Confessions of a media agency veteran: Hidden programmatic fees ‘must stop’

This article is part of our Confessions series, in which we trade anonymity for candor to get an unvarnished look at the people, processes and problems inside the industry. More from the series →

While rebates are a known — if controversial — practice in the U.K., hidden fees are different. In the latest installment of the Digiday Confessions series, where we grant anonymity in exchange for candor, a media agency veteran with over three decades of experience in advertising lifts the lid on the murky world of programmatic margins. Pressure from holding companies and clients has lead media agencies in a “downward spiral” to prioritize cost above all else, this person tells us.

In response to these undisclosed fees, some clients are asking agencies for sweeteners of their own, while others are hiring internal and external talent to bring greater transparency to their programmatic trading. But whichever path brands choose, they’ll be hearing a lot more about the issue in 2017.

Answers have been lightly edited for clarity.

Despite calls for greater transparency following last year’s ANA report, you’ve said murky practices in programmatic media buying persist. 
On one side, there are kickbacks given by media owners to agencies. Over and above that, as programmatic trading increases there are opportunities that are being taken up on a regular basis. The client is getting what they’ve agreed for the money they’ve agreed, but agencies may well be negotiating that at a lower rate. When programmatic is half a percent, it’s not going to keep everybody awake at night. But when it is 50 percent of ad spend, this becomes a fundamental issue.

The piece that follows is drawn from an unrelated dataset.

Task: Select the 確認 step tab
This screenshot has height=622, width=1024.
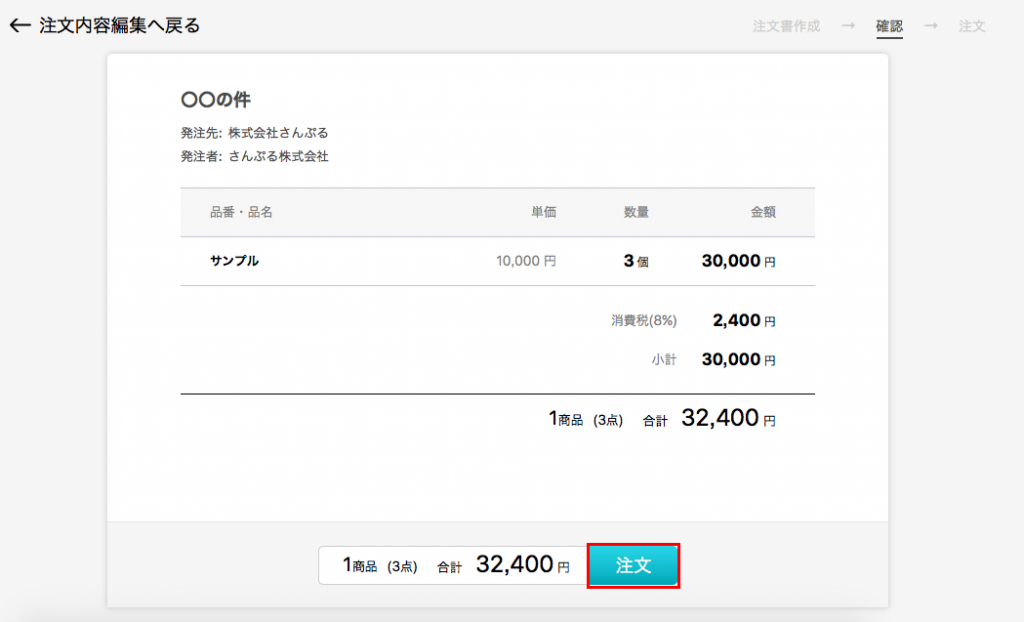Action: click(889, 26)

How are some of these costs being buried?
What an agency is potentially able to buy at and what they’ve agreed with the client they are going to buy at could be 40-60 percent different. That’s an awful lot of money over time. The worst kind of margin I’ve seen is a campaign reported at £1.20 ($1.45) when it was acquired at 30p (36 cents).

What are the driving forces behind this?
Media agencies are trying to make as much margin as they can because of the kind of profits they need to help support their [parent company]. At the same time, the client is putting downward pressure on their fees and commissions through procurement, which puts more pressure on the agency to find alternative ways of generating profits. It’s a downward spiral. The driving down of costs has reached a tipping point where value is falling at a faster rate than cost.

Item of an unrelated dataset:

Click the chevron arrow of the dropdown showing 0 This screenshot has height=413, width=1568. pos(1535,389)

A lot of this seems to start with clients.
Clients need to invest in harder-to-find but nevertheless valuable new customers. However, procurement requires the agencies to deliver a cheap price. This means retargeting, not prospecting, as known customers are the cheapest and easiest for the agency to get. The short-term nature of marketers means that’s what the agency will be held accountable for. It’s occurring far too much and the optimal outcome for the client isn’t something that’s being achieved at all. Probably, quite the reverse.

Are many media agency staff aware of these hidden programmatic fees? Is it a top-down issue?
Well, it’s not a bottom-up problem. Junior members of trading teams work to instruction. It’s not like the old days where buyers had the responsibility of doing what we thought was right. Individuals these days are working to very clearly defined objectives so arrangements are made at a more senior level.

And what about brands, how of many of them are aware?
Any client who doesn’t think there are issues with the ways trading is being done on their behalf has their head in the sand. Some clients don’t get into the minutiae but create an insurance policy by putting downward pressure on the overall arrangement mechanism. They’ll say, “We want another million pounds-worth of value taken off the costs next year, or we’ll move the business.” It’s a blunt instrument.

And the savvy clients, how are they responding?
Those with a history of media investment are far wiser as to exactly what is going on as they involve themselves with the media owners anyway. Programmatic systems now allow clients to acquire digital impacts without having to use an agency.

Does this doom agencies?
Agencies know how to best reach the right audiences over time. But if that’s compromised by putting price above everything else, then who’s to say the client isn’t better doing it directly? They may have less expertise, but at least they have complete transparency.

Do you think this issue will tarnish programmatic’s reputation?
This issue potentially indicts programmatic, and that’s wrong. We can’t sully it because it’s here to stay. You used to buy TV spots that could reach 15 million people in one go, but now we need a machine to do 15 million individual transactions. The technology is great, the opportunity is great, but some of the practices being employed are opportunistic and have to stop.

How does the situation in the U.K. compare with the U.S.? 
The Americans are the first to say, “How can this possibly have happened?” when some of the largest advertisers in the world are American. They’re the ones who backed large aggregated agency leverage to extract the most value for their spend. They felt that would save them. For the ANA to suggest clients are completely ignorant when it comes to kickbacks is, frankly, bollocks.

So how will all this play out in 2017? What’s the solution here?

It’s going to be a big year. People will turn to self-serve systems to provide greater transparency. I also predict calls for an amnesty on what has happened, fair remuneration for agencies and a standardized framework for transparency. Drawing a line in the sand is the most obvious way to move forward rather than recriminating eight years of stuff. I do believe everybody is jointly responsible.